A plusieurs reprises, au cours de notre étude sur le Père Teilhard du Chardin, nous avons rencontré Bergson et son ouvrage l’Évolution créatrice. Nous avons alors décidé de nous aventurer dans sa philosophie et plus précisément dans la lecture de son œuvre. Nous avons découvert une conception évolutionniste du Monde très proche de celle de Teilhard en dépit de quelques divergences. Bergson soulève aussi des questions qui remettent en cause sérieusement la prétention de certains scientifiques de vouloir tout expliquer par la Science. Il expose le problème de fond de toute science qu’est celui de la théorie de connaissance.
Une science incapable de saisir la réalité
Selon Bergson, la Science est par nature incapable de donner « les clés de la vie » car elle ne peut connaître et manipulée que la matière inerte. En effet, l’intelligence est plus apte à porter sa réflexion sur des corps sensibles, géométriques, mesurables que sur des corps vivants. La matière vivante lui est inaccessible.
Nous pensons la vie selon un cadre impropre, « trop étroit, trop rigide ». Nous y appliquons des principes inadaptés et des raisonnements plus propres à la matière brute. C’est pourquoi nous trouvons « que sa manière d’opérer est précisément celle à laquelle nous n’aurions jamais pensé ». Nous faisons appliquer sur la matière vivante les formes habituelles de notre pensée.
Or certaines sciences étudient la matière vivante avec la même démarche qu’elles utilisent sur la matière inerte. Elles confondent matière inerte et matière vivante, système artificiel et réalité.

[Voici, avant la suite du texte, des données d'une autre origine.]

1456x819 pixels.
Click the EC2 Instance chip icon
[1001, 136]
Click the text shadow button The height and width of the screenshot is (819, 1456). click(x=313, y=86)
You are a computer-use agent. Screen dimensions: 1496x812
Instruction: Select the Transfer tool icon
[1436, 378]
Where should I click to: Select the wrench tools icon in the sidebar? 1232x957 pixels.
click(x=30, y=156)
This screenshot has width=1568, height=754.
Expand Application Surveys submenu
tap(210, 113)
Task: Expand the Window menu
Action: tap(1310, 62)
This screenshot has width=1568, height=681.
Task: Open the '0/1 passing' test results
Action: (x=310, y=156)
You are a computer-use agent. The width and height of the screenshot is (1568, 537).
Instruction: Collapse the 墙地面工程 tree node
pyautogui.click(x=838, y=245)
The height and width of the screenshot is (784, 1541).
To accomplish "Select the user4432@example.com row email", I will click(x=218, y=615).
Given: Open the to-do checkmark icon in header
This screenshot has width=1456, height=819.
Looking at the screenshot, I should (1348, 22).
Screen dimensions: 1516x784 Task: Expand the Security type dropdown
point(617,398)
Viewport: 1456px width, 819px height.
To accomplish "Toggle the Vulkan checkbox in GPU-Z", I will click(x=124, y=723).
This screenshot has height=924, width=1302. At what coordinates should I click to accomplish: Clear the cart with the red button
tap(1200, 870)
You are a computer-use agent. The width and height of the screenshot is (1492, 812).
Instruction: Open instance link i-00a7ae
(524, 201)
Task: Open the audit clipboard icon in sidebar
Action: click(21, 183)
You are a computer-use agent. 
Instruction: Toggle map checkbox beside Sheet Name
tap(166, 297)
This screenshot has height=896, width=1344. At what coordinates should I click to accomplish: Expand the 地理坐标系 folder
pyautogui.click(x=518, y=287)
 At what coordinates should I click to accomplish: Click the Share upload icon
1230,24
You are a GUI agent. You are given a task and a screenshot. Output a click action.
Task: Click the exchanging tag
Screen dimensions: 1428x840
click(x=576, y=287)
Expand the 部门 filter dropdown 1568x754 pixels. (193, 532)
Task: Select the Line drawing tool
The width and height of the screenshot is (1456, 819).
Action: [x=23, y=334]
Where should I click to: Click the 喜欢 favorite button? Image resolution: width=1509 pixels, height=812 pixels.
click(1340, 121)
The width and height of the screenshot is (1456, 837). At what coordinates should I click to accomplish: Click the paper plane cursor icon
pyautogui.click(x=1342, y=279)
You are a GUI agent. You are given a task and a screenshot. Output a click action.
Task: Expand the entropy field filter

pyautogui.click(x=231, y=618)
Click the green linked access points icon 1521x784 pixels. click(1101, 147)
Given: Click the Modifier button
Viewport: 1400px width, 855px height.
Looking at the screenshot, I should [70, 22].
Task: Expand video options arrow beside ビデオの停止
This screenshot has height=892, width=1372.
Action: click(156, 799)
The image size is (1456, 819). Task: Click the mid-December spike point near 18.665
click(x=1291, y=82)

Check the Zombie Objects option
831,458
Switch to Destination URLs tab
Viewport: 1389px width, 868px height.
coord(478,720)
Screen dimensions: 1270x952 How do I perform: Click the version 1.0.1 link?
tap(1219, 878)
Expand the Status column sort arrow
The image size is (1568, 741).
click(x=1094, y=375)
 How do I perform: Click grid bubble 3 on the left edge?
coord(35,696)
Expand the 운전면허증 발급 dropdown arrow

La notion de temps et de durée
La notion du temps manifeste bien les limites de la Science. Bergson différencie deux temps différents : le temps de la science et le temps psychologique. Le temps de la science n’est qu’une succession d’instants. Il est généralement représenté sous la forme d’une droite, ponctuée de points, d’instants t, distants entre eux d’un intervalle identique. Le temps scientifique est donc en quelque sorte marqué dans l’espace. La science ne s’intéresse guère à l’intervalle. Elle ne s’intéresse qu’aux états à l’instant t. Le temps psychologique correspond à notre perception du temps, c’est-à-dire à la durée. « Notre durée n’est pas un instant qui remplace un autre ». Elle est « le progrès continu du passé qui ronge l’avenir et qui gonfle en avançant ». Le temps psychologique est bien concret et s’inscrit dans notre durée.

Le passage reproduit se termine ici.